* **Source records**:
****

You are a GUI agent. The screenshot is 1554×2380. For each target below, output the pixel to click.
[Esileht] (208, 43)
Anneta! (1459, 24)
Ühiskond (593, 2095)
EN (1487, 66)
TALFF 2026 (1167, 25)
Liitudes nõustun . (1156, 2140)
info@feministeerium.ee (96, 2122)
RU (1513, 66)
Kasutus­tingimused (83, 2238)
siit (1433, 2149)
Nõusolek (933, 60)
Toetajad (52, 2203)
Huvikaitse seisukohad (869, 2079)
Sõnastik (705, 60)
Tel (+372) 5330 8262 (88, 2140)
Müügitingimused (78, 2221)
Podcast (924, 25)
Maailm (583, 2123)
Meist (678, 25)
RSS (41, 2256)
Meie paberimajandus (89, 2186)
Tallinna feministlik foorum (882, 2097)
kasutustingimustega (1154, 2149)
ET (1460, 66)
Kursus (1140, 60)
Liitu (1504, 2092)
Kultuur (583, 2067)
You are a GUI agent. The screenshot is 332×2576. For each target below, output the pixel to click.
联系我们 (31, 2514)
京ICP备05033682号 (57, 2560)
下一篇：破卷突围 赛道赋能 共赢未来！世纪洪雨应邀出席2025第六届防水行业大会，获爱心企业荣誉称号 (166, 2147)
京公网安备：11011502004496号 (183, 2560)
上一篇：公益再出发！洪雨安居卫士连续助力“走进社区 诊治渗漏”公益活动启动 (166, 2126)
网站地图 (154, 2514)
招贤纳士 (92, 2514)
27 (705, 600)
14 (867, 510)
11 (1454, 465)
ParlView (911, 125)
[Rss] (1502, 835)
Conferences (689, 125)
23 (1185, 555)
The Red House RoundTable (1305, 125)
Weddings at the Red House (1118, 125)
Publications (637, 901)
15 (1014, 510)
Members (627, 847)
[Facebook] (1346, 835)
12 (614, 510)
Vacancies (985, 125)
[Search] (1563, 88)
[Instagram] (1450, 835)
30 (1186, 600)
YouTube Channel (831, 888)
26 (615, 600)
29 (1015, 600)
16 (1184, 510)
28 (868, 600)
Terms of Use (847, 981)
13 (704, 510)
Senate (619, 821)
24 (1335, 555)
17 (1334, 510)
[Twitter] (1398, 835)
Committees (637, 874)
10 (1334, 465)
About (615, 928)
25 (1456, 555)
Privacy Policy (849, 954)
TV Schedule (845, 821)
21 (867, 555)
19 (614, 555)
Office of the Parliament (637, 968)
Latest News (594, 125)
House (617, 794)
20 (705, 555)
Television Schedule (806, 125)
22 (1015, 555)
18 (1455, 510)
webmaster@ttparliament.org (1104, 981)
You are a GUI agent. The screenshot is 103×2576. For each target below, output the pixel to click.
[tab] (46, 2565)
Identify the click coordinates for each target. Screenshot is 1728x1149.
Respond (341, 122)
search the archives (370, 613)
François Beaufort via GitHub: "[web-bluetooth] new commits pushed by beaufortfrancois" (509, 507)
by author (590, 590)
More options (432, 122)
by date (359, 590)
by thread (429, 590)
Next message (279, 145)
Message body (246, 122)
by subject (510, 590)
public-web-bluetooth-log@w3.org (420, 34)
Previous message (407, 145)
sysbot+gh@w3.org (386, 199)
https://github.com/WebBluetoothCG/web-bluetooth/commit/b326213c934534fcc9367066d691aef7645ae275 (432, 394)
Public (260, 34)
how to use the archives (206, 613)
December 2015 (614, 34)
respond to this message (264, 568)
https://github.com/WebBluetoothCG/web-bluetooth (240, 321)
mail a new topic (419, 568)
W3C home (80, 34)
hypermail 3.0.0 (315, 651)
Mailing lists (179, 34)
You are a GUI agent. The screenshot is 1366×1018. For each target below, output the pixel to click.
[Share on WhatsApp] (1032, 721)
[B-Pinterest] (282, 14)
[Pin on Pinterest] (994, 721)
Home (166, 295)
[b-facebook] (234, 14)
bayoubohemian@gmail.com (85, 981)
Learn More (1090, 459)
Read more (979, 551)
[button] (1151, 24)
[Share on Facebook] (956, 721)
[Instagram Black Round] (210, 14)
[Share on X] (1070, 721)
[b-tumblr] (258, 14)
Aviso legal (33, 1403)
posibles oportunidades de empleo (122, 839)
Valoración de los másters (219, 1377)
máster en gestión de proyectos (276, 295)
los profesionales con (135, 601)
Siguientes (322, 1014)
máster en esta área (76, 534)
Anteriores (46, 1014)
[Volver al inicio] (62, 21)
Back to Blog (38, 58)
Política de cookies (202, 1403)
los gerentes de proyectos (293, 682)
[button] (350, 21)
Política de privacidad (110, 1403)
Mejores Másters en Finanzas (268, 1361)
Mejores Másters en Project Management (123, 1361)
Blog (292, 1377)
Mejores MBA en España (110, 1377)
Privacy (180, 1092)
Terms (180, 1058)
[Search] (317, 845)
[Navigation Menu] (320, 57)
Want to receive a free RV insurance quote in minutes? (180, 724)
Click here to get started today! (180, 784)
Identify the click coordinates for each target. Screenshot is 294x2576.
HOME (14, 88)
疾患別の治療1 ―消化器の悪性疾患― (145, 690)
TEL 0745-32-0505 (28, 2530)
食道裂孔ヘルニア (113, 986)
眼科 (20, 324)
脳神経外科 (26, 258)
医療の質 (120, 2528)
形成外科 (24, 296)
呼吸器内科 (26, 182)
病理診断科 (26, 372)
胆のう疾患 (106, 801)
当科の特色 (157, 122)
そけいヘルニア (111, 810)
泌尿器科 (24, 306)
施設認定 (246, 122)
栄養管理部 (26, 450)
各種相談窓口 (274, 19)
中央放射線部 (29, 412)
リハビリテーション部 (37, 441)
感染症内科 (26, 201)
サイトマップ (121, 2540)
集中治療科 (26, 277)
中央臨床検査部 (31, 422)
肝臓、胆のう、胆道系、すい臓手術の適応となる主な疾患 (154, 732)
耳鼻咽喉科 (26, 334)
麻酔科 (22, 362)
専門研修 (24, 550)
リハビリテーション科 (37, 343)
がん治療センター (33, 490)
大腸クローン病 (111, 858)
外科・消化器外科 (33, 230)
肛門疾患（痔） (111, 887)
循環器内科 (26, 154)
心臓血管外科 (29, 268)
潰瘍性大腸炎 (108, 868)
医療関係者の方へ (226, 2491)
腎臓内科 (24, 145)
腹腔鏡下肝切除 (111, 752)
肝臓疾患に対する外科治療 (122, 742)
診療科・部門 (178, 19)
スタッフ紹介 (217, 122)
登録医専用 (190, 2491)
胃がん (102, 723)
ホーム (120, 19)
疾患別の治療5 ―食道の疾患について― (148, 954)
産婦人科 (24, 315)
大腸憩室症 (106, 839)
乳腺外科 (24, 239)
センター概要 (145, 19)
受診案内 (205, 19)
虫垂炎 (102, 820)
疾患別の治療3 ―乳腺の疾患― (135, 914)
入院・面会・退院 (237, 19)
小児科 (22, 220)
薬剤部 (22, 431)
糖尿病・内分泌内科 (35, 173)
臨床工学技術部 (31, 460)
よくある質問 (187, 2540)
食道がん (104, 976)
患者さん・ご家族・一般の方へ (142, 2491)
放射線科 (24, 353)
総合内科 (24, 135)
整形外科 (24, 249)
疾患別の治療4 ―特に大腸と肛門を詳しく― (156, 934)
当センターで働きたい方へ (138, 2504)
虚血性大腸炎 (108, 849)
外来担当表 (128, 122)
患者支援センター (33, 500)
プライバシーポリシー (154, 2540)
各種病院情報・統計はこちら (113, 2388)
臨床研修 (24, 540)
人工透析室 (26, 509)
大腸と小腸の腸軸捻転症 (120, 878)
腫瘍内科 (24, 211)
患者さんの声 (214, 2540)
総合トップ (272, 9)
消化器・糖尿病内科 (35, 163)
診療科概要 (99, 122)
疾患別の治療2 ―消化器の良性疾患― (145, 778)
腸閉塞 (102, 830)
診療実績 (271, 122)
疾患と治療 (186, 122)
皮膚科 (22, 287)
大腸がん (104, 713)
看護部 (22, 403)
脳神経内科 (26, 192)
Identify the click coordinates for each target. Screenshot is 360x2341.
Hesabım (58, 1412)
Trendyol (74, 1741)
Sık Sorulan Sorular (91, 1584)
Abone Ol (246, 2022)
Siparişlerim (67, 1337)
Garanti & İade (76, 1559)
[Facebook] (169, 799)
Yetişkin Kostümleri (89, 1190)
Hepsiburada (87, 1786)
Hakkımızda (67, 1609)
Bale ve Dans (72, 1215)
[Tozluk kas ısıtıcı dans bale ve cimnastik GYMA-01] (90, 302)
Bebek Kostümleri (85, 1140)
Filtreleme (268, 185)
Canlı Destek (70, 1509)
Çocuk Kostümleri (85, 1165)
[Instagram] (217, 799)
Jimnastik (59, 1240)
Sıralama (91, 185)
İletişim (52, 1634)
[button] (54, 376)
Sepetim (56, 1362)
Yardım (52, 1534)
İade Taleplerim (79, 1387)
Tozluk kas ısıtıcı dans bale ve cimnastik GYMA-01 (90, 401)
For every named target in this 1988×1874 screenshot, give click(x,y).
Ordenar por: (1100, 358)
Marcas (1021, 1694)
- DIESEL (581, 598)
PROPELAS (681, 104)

****

* **Requirement**: Look above for the line holding "kasutustingimustega (1154, 2149)" and the line holding "Conferences (689, 125)", then output exactly those two lines and every line between them, nothing more.

* **Expected output**:
kasutustingimustega (1154, 2149)
ET (1460, 66)
Kursus (1140, 60)
Liitu (1504, 2092)
Kultuur (583, 2067)
You are a GUI agent. The screenshot is 332×2576. For each target below, output the pixel to click.
联系我们 (31, 2514)
京ICP备05033682号 (57, 2560)
下一篇：破卷突围 赛道赋能 共赢未来！世纪洪雨应邀出席2025第六届防水行业大会，获爱心企业荣誉称号 (166, 2147)
京公网安备：11011502004496号 (183, 2560)
上一篇：公益再出发！洪雨安居卫士连续助力“走进社区 诊治渗漏”公益活动启动 (166, 2126)
网站地图 (154, 2514)
招贤纳士 (92, 2514)
27 (705, 600)
14 (867, 510)
11 (1454, 465)
ParlView (911, 125)
[Rss] (1502, 835)
Conferences (689, 125)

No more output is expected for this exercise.